The Pharmacist's Role in Heart Health


Full Transcript

RxSafe | Heart Health Panel Discussion



Sandra Awaida, PharmD

Jennifer Marquez, PharmD

Dr. Nathan S. Bryan, PhD

Brittany R. Messer, PharmD

The pharmacist plays an important role in the prevention of cardiovascular diseases, mainly through patient education, counseling, detection, and control of specific risk factors.

Join RxSafe as we present experienced pharmacists and experts who will share their knowledge of best practices that have a direct impact on heart health outcomes that community pharmacies can implement in their practices.

Dr. Messer is a clinical pharmacy specialist practicing with the cardiology department at Marshall Health. She completed residency at the VA Medical Center in Huntington, West Virginia, where she gained experience with heart failure medication optimization, anticoagulation management and cardiovascular disease state management, such as lipids and hypertension, in both the inpatient and ambulatory settings.
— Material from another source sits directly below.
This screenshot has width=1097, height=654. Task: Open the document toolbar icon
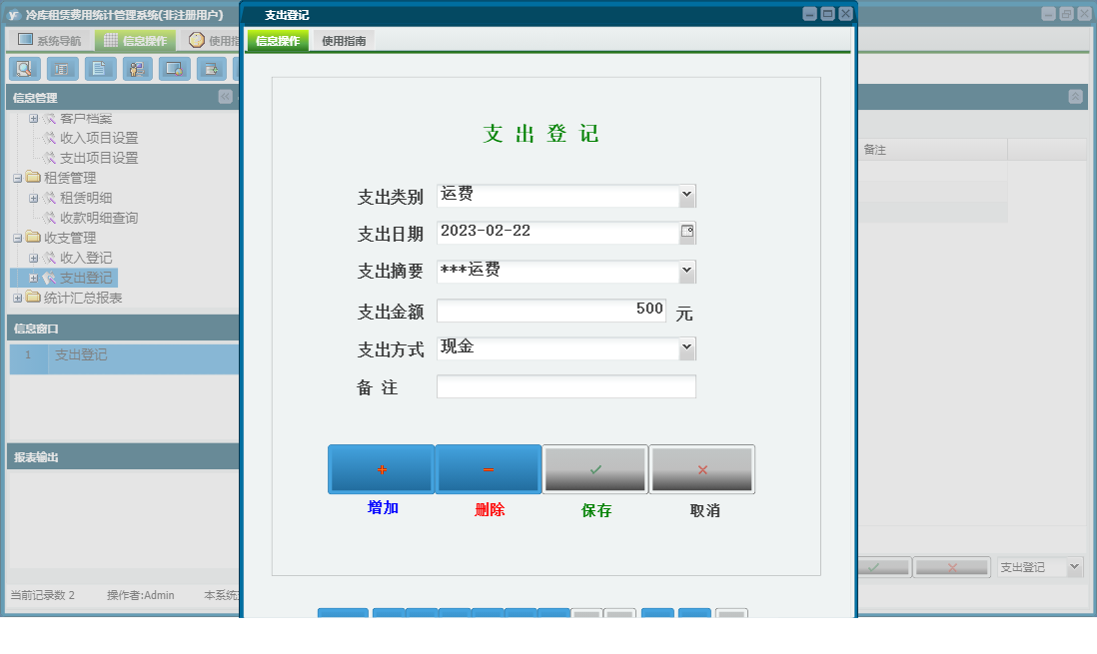point(99,69)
Dr. Messer currently works closely with the heart failure clinic and general cardiology at Marshall Cardiology.

Dr. Awaida is founder of PreciGenX, a company that helps other physicians and pharmacists grow their businesses by incorporating CCM, RPM, and PGx services in their practices. She utilizes patient monitoring and evidence-based pharmacotherapy and pharmacogenomics to prevent, predict and personalize medication therapy to improve outcomes for her patients.

Dr. Marquez is an experienced, residency-trained, oncology board-certified, and PGx-certified pharmacist. She is passionate about helping patients and providers overcome drug therapy challenges.

Dr. Bryan was the first to describe nitrite and nitrate as indispensable nutrients required for optimal cardiovascular health. Dr. Bryan has published a number of highly cited papers and authored or edited 5 books. He is an international leader in molecular medicine and nitric oxide biochemistry.


 Panel Overview:  

Cardiovascular disease is highly prevalent, affecting 4 of every 10 Americans, and its costs are expected to exceed $1.1 trillion by 2035, noted from a study published by the Journal of American Heart Association. 

The pharmacist plays a relevant role in primary and secondary prevention of cardiovascular diseases, mainly through patient education and counseling, drug safety management, medication review, monitoring and reconciliation, detection and control of specific cardiovascular risk factors and clinical outcomes.

Pharmacists can be a key source of support for individuals looking to manage their heart health. Many of the conditions that increase the risk of heart disease require medication to treat, and taking those medications as prescribed can help reduce the risk of a cardiovascular event.

This discussion is about the panelists experience and knowledge of heart health best practices, suggested supplements like Nitric Oxide, lowering cholesterol, and many other topics which have a direct impact on heart health education and programs for Community Pharmacies to implement in their practices. 

What is the link between cholesterol and heart disease?


Many years of scientific studies have shown a close relationship between cardiovascular disease and cholesterol levels. Your doctor may request a lipid profile—a test that shows the levels of LDL (bad cholesterol), HDL (good cholesterol), and triglycerides in your blood—to assess your risk for developing heart disease. 

What about the risk of liver damage from taking statin medications?

The frequency of liver problems with statin therapy is actually quite low. Less than 1 percent of people have to stop taking statins because they develop liver problems. Long-term trials have confirmed the safety of statins—the latest guidelines do not suggest a need to monitor people on statins who have normal liver function. In addition, in some cases where there is evidence of fat deposits in the liver, statin therapy may actually improve liver function tests.